I don’t like feeling this unhappy and hopeless. I don’t like how on top of the anxiety my depression is also adding fuel to the trial I am going through. I know it is important to have trials because it helps us grow and it also helps us draw closer to our Heavenly Father, but I just want to be happy again. I have said in several of my other blog posts that the good thing about this is that I do appreciate good times so much more and I look forward to it because being stuck like this is just not fun. Mental illness is not easy to deal with because no matter how much those who care about you want to help you, they can’t. This is something I have to go through alone.

telling someone

I know I am not alone though. Heavenly Father is by my side and Him and Jesus Christ know exactly how I am feeling and how I am struggling. Just thinking about it makes me emotional because deep inside I can suddenly feel the love they have for me. I am grateful to have this outlet by writing about it.
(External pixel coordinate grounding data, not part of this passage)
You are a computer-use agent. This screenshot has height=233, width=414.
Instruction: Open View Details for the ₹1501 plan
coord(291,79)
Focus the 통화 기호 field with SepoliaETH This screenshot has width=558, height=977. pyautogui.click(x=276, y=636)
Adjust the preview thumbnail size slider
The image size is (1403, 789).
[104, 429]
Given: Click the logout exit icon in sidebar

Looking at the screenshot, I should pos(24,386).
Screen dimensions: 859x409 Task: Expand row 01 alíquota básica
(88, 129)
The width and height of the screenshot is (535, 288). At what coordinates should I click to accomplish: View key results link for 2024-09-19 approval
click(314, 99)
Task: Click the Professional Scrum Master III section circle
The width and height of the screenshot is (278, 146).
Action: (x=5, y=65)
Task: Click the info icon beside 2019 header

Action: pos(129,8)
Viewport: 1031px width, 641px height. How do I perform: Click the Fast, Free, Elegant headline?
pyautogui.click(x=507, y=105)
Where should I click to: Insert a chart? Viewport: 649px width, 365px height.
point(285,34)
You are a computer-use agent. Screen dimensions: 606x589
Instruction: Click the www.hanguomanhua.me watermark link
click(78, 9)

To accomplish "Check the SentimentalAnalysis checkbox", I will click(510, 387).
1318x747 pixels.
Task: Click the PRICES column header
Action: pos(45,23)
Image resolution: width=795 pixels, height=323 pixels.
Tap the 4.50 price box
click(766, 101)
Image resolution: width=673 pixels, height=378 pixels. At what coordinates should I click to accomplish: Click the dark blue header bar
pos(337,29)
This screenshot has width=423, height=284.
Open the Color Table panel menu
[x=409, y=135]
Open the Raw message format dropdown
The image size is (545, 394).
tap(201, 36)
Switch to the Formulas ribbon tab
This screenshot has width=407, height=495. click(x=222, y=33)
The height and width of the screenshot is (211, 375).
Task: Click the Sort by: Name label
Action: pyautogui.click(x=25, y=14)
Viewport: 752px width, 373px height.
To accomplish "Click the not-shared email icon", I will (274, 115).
During this trial I’ve also noticed that there aren’t many who truly care, who want to know how you are doing and a truly interested in what you are going through. I’ve had to learn who are not true friends, which makes me not want to share with anyone because I don’t want to bother anybody. Maybe all of that is a good thing though because it makes me have to rely on the Lord. I love Him and I know He loves me. I know I am a daughter of God and no matter what, He will always be there for me. As much as other people can disappoint me, God will never leave us and will be there when we need Him the most. I am grateful though for my family and few friends who do care and reach out to me, maybe give me a listening ear and let me vent. It truly is all they can do right now.

And now I will put on my brave face again, pretend all is well and post pictures and quotes on Facebook that don’t really tell how incredible sad I really am feeling. The show must go on, right? But no matter how hopeless I might feel, I will continue to find my balance again, to find my happy self again. It won’t be gone forever.